伴隨著無線通訊技術的進步，物聯網概念也隨之迅速發展，目前已廣泛應用於智慧建築、工業自動化與生醫資訊等環境中。近年來，智慧型行動裝置的普及化也成為了物聯網的發展助力，基於智慧型行動裝置的可攜性、無線通訊與行動運算等優點，藉由與物聯網之相互結合，能衍生出更豐富且創新的應用服務，達到智慧生活的發展目標。

現今於智慧生活之應用情境下，智慧型行動裝置僅做為資料通過的中繼站，所有的資料皆交由雲端負責運算，藉此避免智慧型行動裝置的電源過度消耗。值得注意的是，智慧型行動裝置隨著近年來的快速發展，裝置本身的運算效能與電源消耗都有了更好的表現。因此，本研究所探討之議題在於，如何自動分析物聯網裝置之資料特性，並依照分析結果動態調整資料處理方式，進而達到智慧型行動裝置省電之功效。

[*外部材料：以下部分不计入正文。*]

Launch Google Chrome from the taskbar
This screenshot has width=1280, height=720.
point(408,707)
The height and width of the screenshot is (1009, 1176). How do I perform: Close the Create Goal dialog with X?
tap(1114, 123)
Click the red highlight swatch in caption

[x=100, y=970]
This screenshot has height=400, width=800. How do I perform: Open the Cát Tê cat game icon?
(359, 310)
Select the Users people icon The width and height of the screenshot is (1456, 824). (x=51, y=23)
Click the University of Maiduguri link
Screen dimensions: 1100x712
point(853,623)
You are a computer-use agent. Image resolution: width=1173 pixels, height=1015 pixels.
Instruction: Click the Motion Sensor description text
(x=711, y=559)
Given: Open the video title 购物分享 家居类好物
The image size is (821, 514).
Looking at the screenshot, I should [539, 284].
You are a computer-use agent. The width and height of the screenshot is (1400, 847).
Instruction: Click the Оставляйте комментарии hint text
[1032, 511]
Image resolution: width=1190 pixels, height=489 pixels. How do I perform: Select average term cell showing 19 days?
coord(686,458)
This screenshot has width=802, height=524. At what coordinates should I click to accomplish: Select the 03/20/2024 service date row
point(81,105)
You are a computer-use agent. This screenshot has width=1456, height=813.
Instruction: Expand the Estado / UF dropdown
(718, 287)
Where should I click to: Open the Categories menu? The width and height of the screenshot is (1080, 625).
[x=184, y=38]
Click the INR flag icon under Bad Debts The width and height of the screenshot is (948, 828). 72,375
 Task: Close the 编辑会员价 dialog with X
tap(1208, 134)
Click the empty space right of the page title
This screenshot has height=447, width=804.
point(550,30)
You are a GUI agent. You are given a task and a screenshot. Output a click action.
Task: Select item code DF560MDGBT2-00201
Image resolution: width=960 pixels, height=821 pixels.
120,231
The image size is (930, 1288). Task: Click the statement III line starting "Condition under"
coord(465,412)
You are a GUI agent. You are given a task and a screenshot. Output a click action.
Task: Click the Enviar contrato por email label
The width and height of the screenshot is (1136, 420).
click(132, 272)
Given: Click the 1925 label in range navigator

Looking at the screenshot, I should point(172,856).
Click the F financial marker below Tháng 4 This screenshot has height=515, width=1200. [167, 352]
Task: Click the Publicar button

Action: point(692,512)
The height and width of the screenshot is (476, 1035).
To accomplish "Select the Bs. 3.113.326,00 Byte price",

本研究提出了一套省電物聯網架構，使用智慧型行動裝置作為物聯網之中間層，並將省電機制與回饋機制建立於中間層內。隨著應用程式啟動，物聯網裝置收集之環境資訊將透過代理人傳輸至中間層，待掃描模組擷取資訊後，資訊將交由特徵評估模組與門檻值評估模組進行分析，並運用導向決策模組比較分析結果，判定較省電之資料處理方式。省電機制執行後，回饋機制將會記錄實際消耗電量，並根據實際執行經驗動態的調整門檻值，提升門檻值訂立的準確性。最後，本研究提出了兩個智慧生活應用，分別為生醫資訊與智慧建築，透過不同之應用情境進行分析。根據研究結果顯示，相較於將所有資料透過雲端運算，省電物聯網架構分別節省了24%與9.2%的電源消耗，故動態調整資料的處理方式能確實降低電源消耗。

With the rapid development of wireless communication technology, the concept of the Internet of Things (IoT) has gained increasing attention. The concept of IoT is extensively applied to smart buildings, industrial automation and biomedicine. Recently, the extensive use of smart devices has contributed to the development of the IoT. Wireless communication and mobile computing enable smart phones to be easily connected to the IoT and increasing numbers of creative IoT applications and services are appearing to achieve the goal of smart living.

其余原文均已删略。